Tag sittenwidrig

Wichtig zu wissen für Arbeitnehmer die Anspruch auf Insolvenzgeld und von ihrem Arbeitgeber

…. ein sittenwidrig niedriges Arbeitsentgelt erhalten haben.

Mit Urteil vom 07.09.2018 – S 15 AL 101/14 – hat das Sozialgericht (SG) Mainz entschieden, dass Arbeitnehmer, denen ihr Arbeitgeber ein sittenwidriges niedriges Arbeitsentgelt gezahlt hat,

  • was dann der Fall ist, wenn die Arbeitsvergütung nicht einmal 2/3 des in der betreffenden Branche und Wirtschaftsregion üblicherweise gezahlten Tariflohnes erreicht hat,

nach einer Insolvenz ihres Arbeitgebers Insolvenzgeld von der Bundesagentur für Arbeit (BA)

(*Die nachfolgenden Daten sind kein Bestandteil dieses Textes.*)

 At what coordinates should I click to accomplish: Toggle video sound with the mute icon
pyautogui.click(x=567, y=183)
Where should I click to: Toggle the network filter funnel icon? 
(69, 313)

  • auf Grundlage des tariflichen Lohnes

verlangen können.

Begründet hat das SG dies damit, dass eine sittenwidrige niedrige Vergütungsabrede nicht Grundlage für die Bemessung der Höhe des Insolvenzgeldes sein kann, das für die letzten drei Monate des Arbeitsverhältnisses vor dem Insolvenzereignis normalerweise dann in Höhe des seitens des Arbeitsgebers geschuldeten Nettoarbeitsentgelts zu zahlen ist, wenn der Arbeitgeber seinen Zahlungspflichten aufgrund seiner Insolvenz nicht mehr (vollständig) nachkommen konnte (Quelle: Pressemitteilung des SG Mainz vom 18.09.2018).

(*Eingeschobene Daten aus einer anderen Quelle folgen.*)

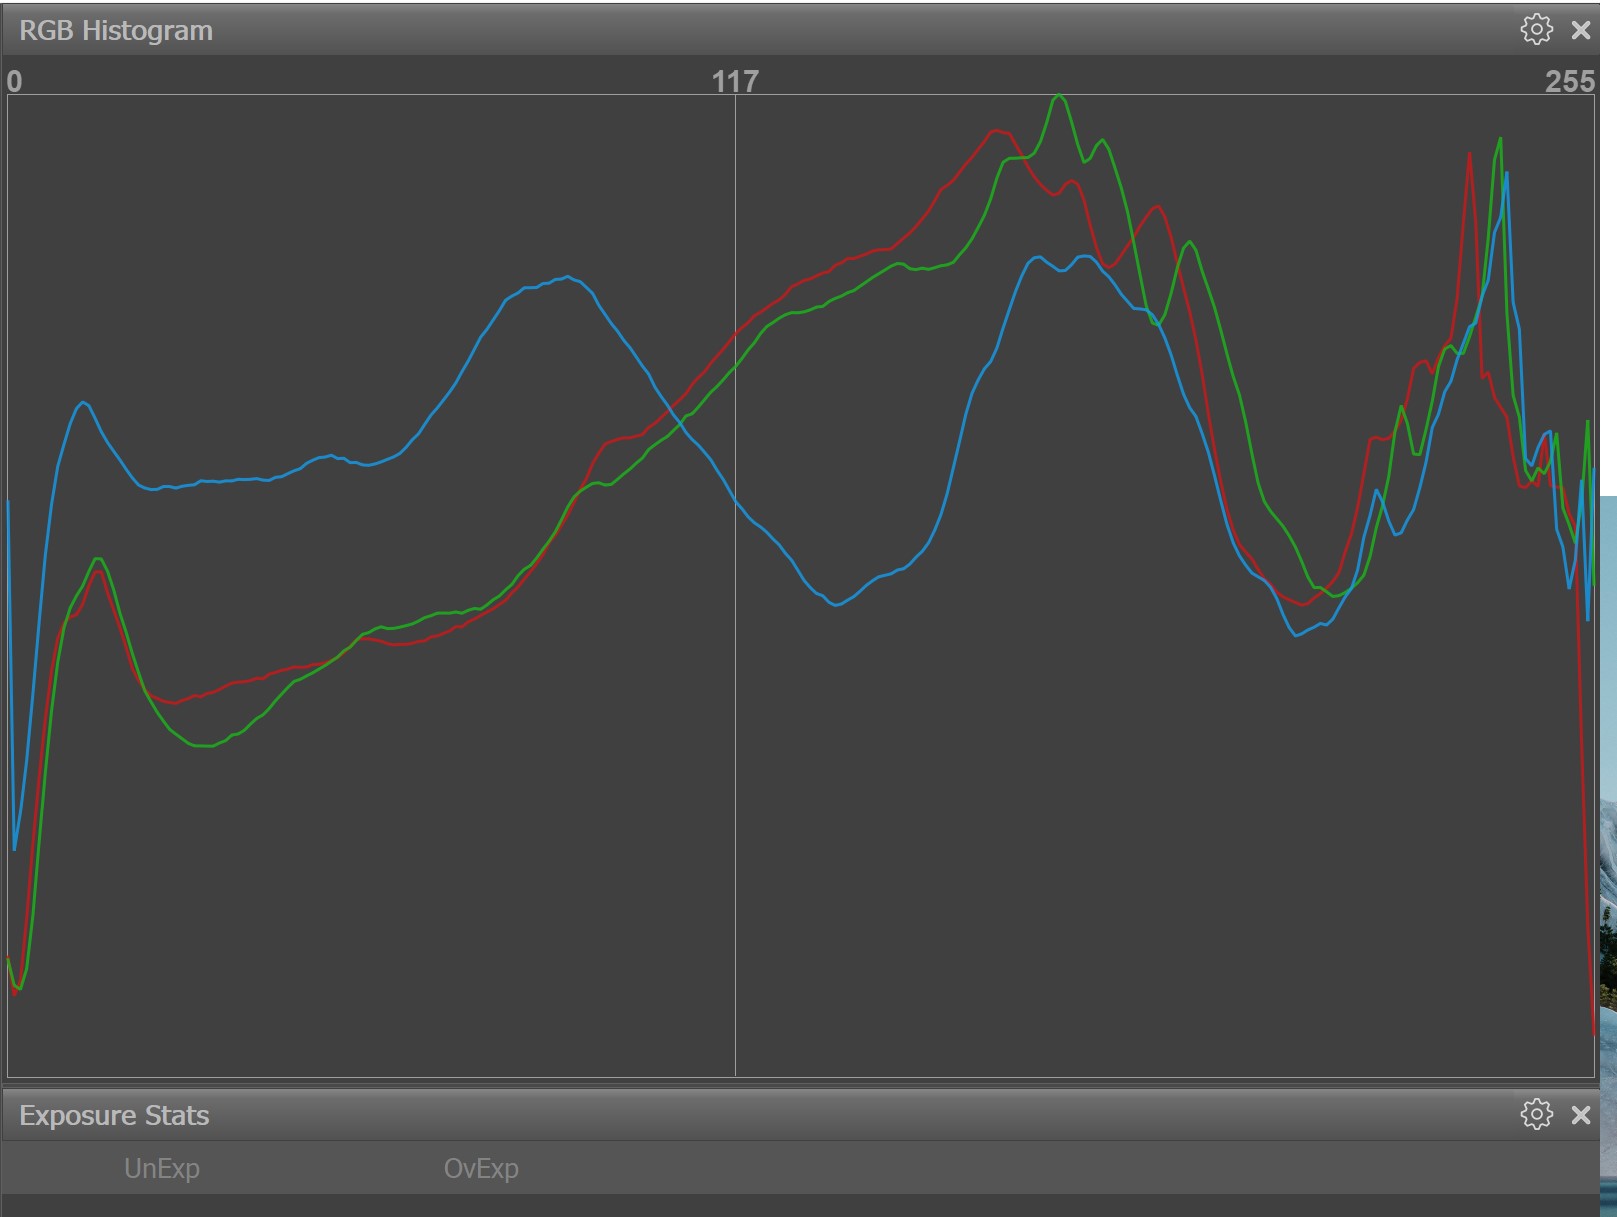1617x1217 pixels.
Task: Click the green curve's highest peak
Action: coord(1059,96)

Was Sozialleistungsbezieher, die als Abkömmlinge eines Erblassers nach dessen Tod einen Pflichtteilsanspruch haben werden, wissen sollten

Die Abtretung des Pflichtteilanspruchs zur gerichtlichen Geltendmachung durch den Sohn kann sittenwidrig und damit nichtig sein, wenn

  • der Pflichtteilsberechtigte vom Jobcenter Sozialleistungen bezieht und
  • die Abtretung des Pflichtteilsanspruchs dazu dient,
    • das erwartete Erbe dem Zugriff des Sozialleistungsträgers zu entziehen und
    • zu vermeiden, dass keine Sozialleistungen mehr gezahlt werden.

Das hat das Landgericht (LG) Coburg mit Urteil vom 11.10.2016 – 11 O 392/15 – entschieden und in einem solchen Fall,

  • in dem der Pflichtteilsanspruch eines Sozialleistungsbeziehers von diesem auf den Sohn übertragen und
  • der Pflichtteilsanspruch vom Sohn gegen die Erben geltend gemacht worden war,

die Klage des Sohnes abgewiesen, weil nach Auffassung des Gerichts

  • durch die Übertragung des Pflichtteilsanspruchs auf den Sohn einzig und allein vermieden werden sollte, dass der Vater den Erlös aus der Erbschaft für seinen Lebensunterhalt verwenden müsste und dann keine Sozialleistungen mehr erhalten würde,
  • was, so das LG, dem Anstandsgefühl aller billig und gerecht Denkenden widerspricht (Quelle: Pressemitteilung des LG Coburg vom 23.01.2017 – Nr. 1/2017 –).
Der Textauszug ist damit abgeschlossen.